Still, we'll have a one per cent lower GST though. Here’s a fun little challenge:
- Save your receipts for two weeks, and add up how much you pay in GST.
- Calculate how much you’d have saved with a one per cent lower GST.
- Compare it to how much the tax deducted from your pay every two weeks has decreased. Which number is bigger?
And I’m on to you Michael Fortier! If you go out and buy a plasma screen TV this week to watch Question Period on be sure you divide the cost out over 12 months. No skewing the statistics, we’re looking for an average here. I’m willing to bet the average Canadian will be saving more on their income tax than they would with the GST cut.
Not to mention the fact a million and one economists will tell you income tax reductions are far more fair and desirable than consumption tax reductions. But don't just take my word for it.
"If you want tax cuts that are going to promote work, going to promote saving, help us invest more and raise living standards in the future, the GST is not the tax you would go after."
-- CD Howe Institute
And Jim Davies, an economics professor at the University of Western Ontario, puts it even more succintly.
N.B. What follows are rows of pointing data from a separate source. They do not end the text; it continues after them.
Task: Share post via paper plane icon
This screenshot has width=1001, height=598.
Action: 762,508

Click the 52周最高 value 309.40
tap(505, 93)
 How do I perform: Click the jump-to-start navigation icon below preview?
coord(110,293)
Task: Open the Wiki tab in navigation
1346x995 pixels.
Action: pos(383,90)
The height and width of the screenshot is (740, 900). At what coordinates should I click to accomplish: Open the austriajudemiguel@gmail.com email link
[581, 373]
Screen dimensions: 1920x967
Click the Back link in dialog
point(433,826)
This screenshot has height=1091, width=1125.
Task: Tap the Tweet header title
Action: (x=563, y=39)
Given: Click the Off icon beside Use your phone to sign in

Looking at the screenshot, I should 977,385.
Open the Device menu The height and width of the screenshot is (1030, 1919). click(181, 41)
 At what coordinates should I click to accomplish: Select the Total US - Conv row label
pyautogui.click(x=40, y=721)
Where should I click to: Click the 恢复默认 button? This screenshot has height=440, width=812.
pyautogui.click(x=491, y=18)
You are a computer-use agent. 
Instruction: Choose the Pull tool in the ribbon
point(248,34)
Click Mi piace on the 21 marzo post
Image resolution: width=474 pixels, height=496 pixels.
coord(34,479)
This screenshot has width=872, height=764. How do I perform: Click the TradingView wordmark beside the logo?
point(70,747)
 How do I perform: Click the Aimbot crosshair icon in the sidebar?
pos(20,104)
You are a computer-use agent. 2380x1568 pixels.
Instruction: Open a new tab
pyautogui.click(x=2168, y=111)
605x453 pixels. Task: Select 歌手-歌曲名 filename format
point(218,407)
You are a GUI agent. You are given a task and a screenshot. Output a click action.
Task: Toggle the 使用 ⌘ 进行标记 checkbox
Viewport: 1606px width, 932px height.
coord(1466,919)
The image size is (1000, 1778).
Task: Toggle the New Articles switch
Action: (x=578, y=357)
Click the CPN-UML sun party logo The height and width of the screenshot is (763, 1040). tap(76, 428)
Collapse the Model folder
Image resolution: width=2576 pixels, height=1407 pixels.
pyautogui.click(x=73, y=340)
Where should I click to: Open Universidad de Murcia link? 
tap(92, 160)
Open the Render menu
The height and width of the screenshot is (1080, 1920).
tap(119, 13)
Here's how he described the Conservative plan.
"Stupid, stupid, stupid, stupid."
-- Jim Davies, UWO
I could see three stupids, but when he pulls out the fourth you know he's serious. Why, even the Canadian Taxpayers Federation (well known Liberal stooges, I know) thinks raising the income tax is a bad idea (shocking, I know). The CTF wants the lower income taxes AND the GST cut! Go big or go home, I guess. Sayeth the CTF:
The Conservatives say they plan to increase the lowest income tax rate from 15 per cent to 16 per cent. Such a change will incur the wrath of taxpayers and peg Mr. Harper as a tax hiker.
I’m not sure how we could afford to do both, although it would fit in with the conservative making government small enough to drag it into the bathroom and drown it in the bathtub mantra.
I do know one thing though, and that’s I don’t want to give Stephen Harper $430.
Stephen, keep your hands out of my pocket!